Mais ils ne sont pas sans dignité, ces « pêcheurs abasourdis par l’épaisseur et la longueur du temps », dont le « jour de travail dure autant que tout le soleil d’un jour de juin », bien au contraire, et Perrault leur rend cette grandeur.

Il dira plus tard avoir voulu « donner des ancêtres aux gens du Québec ». Dans Toutes isles, il prend la mesure de la rapidité avec laquelle la perte des traditions, dans le Québec du tournant des années 1960, se produit : « Les monuments de la mer sont périssables… combien de pays ont perdu leur sirène ?… préférant la belle réalité des loups marins du froid à la chaleur des légendes. » S’il y a beaucoup de nouveauté dans l’œuvre de Perrault, il me semble que nous avons passé rapidement sur son besoin d’ancrer le Québec dans son territoire et son histoire.

Perrault, en ce début de Révolution tranquille, consacre par ailleurs une partie de son œuvre aux Montagnais (Innus aujourd’hui), ce qui est en soi hors de l’ordinaire pour l’époque.
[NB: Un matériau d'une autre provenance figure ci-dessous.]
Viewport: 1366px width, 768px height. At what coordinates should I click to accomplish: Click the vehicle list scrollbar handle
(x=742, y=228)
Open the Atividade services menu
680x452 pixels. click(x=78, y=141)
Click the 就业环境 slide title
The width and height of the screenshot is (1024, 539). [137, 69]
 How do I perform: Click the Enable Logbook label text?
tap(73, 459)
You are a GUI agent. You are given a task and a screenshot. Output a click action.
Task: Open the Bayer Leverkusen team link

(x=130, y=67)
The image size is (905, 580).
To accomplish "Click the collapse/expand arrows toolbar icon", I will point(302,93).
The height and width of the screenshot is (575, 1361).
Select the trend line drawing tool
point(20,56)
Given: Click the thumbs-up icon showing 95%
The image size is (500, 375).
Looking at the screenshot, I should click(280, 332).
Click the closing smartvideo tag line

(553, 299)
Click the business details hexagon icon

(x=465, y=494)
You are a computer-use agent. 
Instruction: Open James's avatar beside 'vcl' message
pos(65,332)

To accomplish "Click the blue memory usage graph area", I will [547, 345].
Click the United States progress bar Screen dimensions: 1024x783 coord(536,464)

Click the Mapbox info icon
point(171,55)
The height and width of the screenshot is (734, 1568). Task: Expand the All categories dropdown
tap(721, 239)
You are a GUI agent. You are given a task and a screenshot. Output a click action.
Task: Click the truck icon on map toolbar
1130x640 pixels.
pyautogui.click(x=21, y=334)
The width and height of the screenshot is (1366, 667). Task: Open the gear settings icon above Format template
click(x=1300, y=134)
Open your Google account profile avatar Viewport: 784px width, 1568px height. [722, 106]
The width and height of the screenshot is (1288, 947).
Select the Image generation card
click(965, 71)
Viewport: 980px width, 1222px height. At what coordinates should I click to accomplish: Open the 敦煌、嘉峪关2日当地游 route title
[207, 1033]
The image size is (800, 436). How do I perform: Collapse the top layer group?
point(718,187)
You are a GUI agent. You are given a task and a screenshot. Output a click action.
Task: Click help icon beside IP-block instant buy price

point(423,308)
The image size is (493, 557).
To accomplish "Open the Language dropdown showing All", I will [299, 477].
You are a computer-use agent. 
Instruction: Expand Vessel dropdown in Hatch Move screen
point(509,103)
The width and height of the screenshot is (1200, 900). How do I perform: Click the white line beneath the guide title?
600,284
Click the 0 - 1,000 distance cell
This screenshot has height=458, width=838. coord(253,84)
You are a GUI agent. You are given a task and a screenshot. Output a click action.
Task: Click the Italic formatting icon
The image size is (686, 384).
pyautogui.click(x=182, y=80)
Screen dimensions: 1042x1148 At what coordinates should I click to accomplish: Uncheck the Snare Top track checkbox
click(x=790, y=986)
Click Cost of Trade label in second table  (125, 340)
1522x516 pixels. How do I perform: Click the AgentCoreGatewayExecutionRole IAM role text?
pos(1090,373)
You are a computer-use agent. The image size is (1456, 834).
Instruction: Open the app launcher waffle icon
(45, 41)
À eux aussi, il rend leur dignité, notamment en utilisant leurs mots pour décrire les réalités rencontrées. En quelque sorte, il les intègre à l’histoire du Québec et pointe vers la relation inégalitaire entre les Québécois et eux.

Toutes isles porte aussi une réelle attention à la nature et montre un amour profond des paysages, deux pans de l’œuvre de Perrault que les commentateurs n’ont peut-être pas appréciés à leur juste valeur. Il affirme pourtant d’entrée de jeu : « Attendant peut-être l’inattendu, espérant l’inespéré, je donnais la parole aux silences, le théâtre aux couleurs, la musique à tous les bruits, comme un homme réduit à cette extrémité de légende. »

L’humain se fond dans la nature, n’est qu’un élément du paysage chez Perrault. Mais la nature est aussi dotée d’intention, à la manière du Giono panthéiste dans ses œuvres moins connues : « Les villages effrayés, assure Perrault, se mettent à l’abri des vallées, à proximité des arbres malingres et entrechoqués. Les îles incapables de migrations tendent entre elles de grands enchaînements de glaces pour soutenir la malvenue des vents. » Qu’on se le tienne pour dit, la nature ne restera pas passive face à nos agressions.

On pourrait accuser Perrault de ne pas porter de jugement moral sur la chasse aux loups marins qu’il raconte dans Toutes isles et dont on connait aujourd’hui les dégâts. Mais il s’agit d’un anachronisme : ces questions n’effleuraient pas l’esprit de la grande majorité de la population. Et Perrault, comme dans toutes ses œuvres, documente les actions plus qu’il ne les juge. C’est là le travail de l’artiste et du journaliste, ce que nous oublions trop facilement aujourd’hui.

Il y a cependant davantage : la chasse est depuis toujours au cœur de la vie des humains et est intimement liée aux traditions : « Qui dira, demande-t-il, le plaisir d’une femme du Labrador ne disposant que de ces quelques blancs loups marins pour changer la face du monde à son humble avantage. Quelqu’un quelque part… il me semble… n’a pas compris l’importance des bébés phoques dans le rêve d’une femme du Labrador… quelqu’un qui n’a jamais fréquenté la dernière extrémité ».

Malgré tout, Perrault comprend que l’équilibre naturel est en proie à un changement drastique à cette époque où le capitalisme prenait un tournant décisif. L’écrivain accumule les références aux pêches et aux chasses moins abondantes qu’autrefois et les allusions aux dérives de la chasse et de la pêche commerciales qu’il faut cacher « afin que les vivants ne sachent pas ce qui est arrivé sur les banquises de l’anse Tabatière ».

Passer l’été avec Pierre Perrault fut une consolation. Son œuvre me rappelle que nous sommes trop nombreux à avoir vécu une « vie enfargée dans les écritures lointaines… une vie qui n’avait jamais pêché la morue au large des écoles… une vie encore enlisée dans le sable des plages qui ne savent de la mer que les discours creux des coquillages et le bronze des plagiaires… une vie de tout repos ».

Or, ce repos est aujourd’hui insoutenable. Il faut rendre à la nature la place qui lui revient dans nos vies et accepter notre dépendance à son égard. Développer une relation plus saine à la nature signifie bâtir des relations sociales plus égalitaires, comme le montre à plusieurs reprises Toutes isles. Il est temps, comme le dit Perrault, que les humains « respectent le bois sachant le temps dépensé pour façonner les arbres ».

Pierre Perrault, Toutes isles, Lux, 2021.